SOURCE DATA.
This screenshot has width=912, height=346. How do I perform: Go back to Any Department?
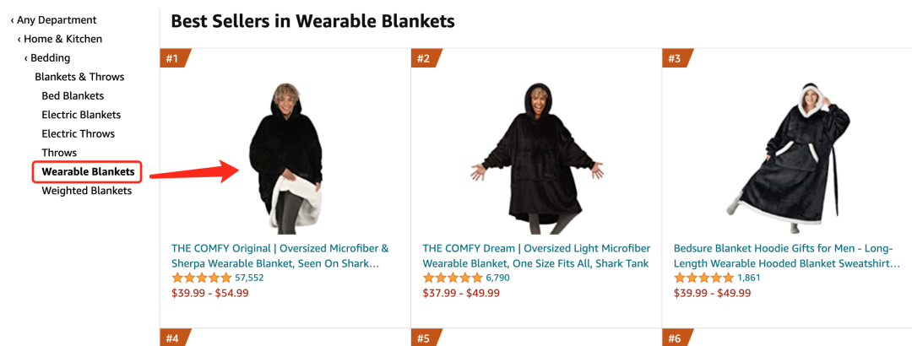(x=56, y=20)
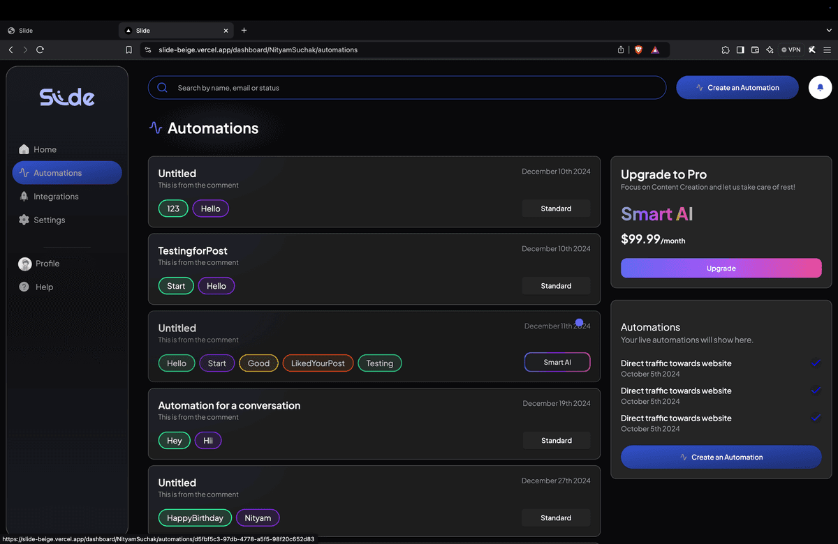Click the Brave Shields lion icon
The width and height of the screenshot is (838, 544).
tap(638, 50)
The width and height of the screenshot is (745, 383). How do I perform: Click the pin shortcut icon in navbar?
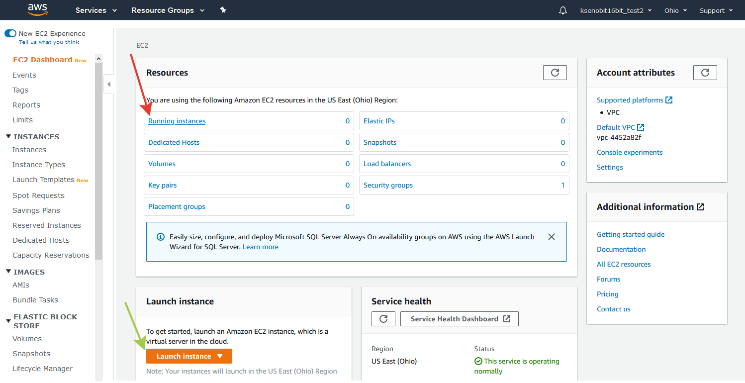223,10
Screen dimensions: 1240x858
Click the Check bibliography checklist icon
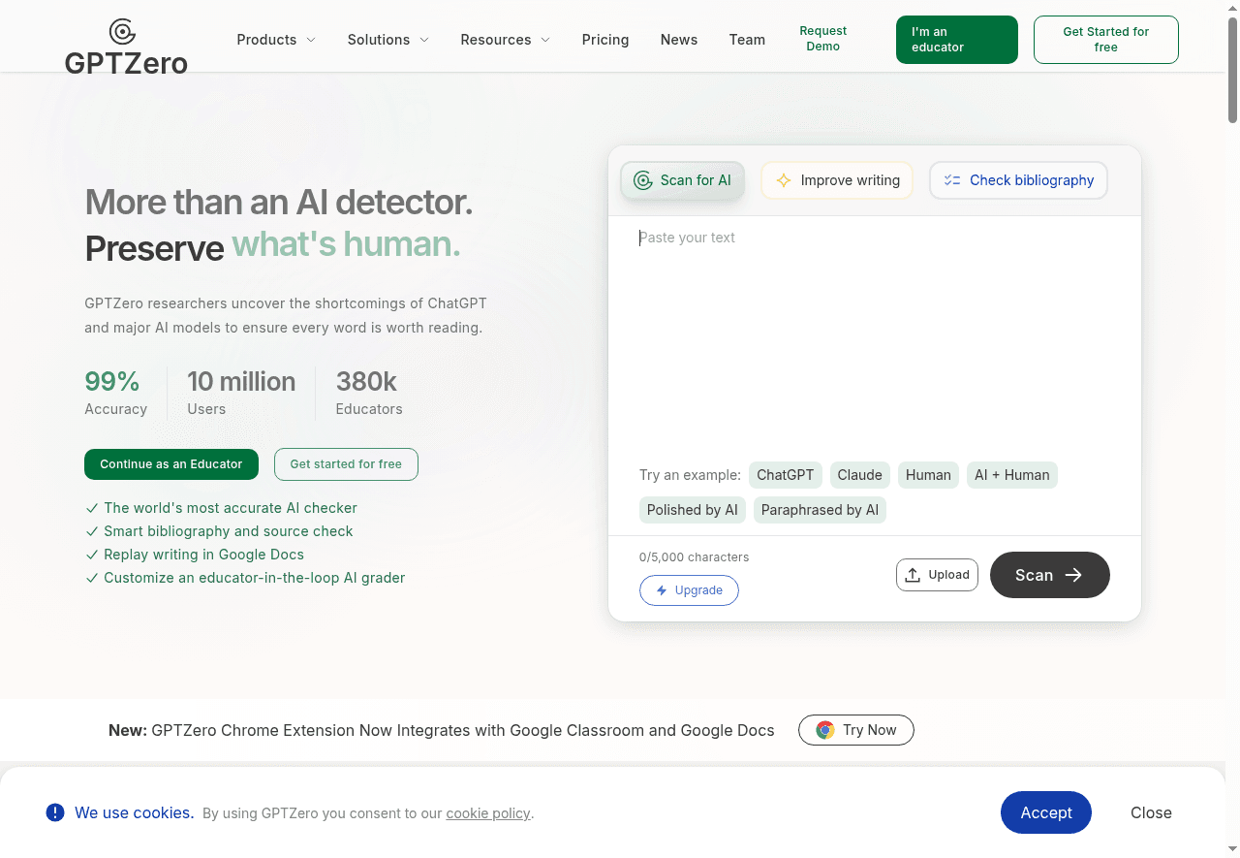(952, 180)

WORK ORDER.
Give the data again exactly as it appears, but without any images.

WRITTEN SOLUTION.
This screenshot has width=912, height=346. How do I perform: Go back to Any Department?
(x=56, y=20)
Click the Brave Shields lion icon
The width and height of the screenshot is (838, 544).
tap(638, 50)
The width and height of the screenshot is (745, 383). How do I perform: Click the pin shortcut icon in navbar?
223,10
Screen dimensions: 1240x858
Click the Check bibliography checklist icon
(952, 180)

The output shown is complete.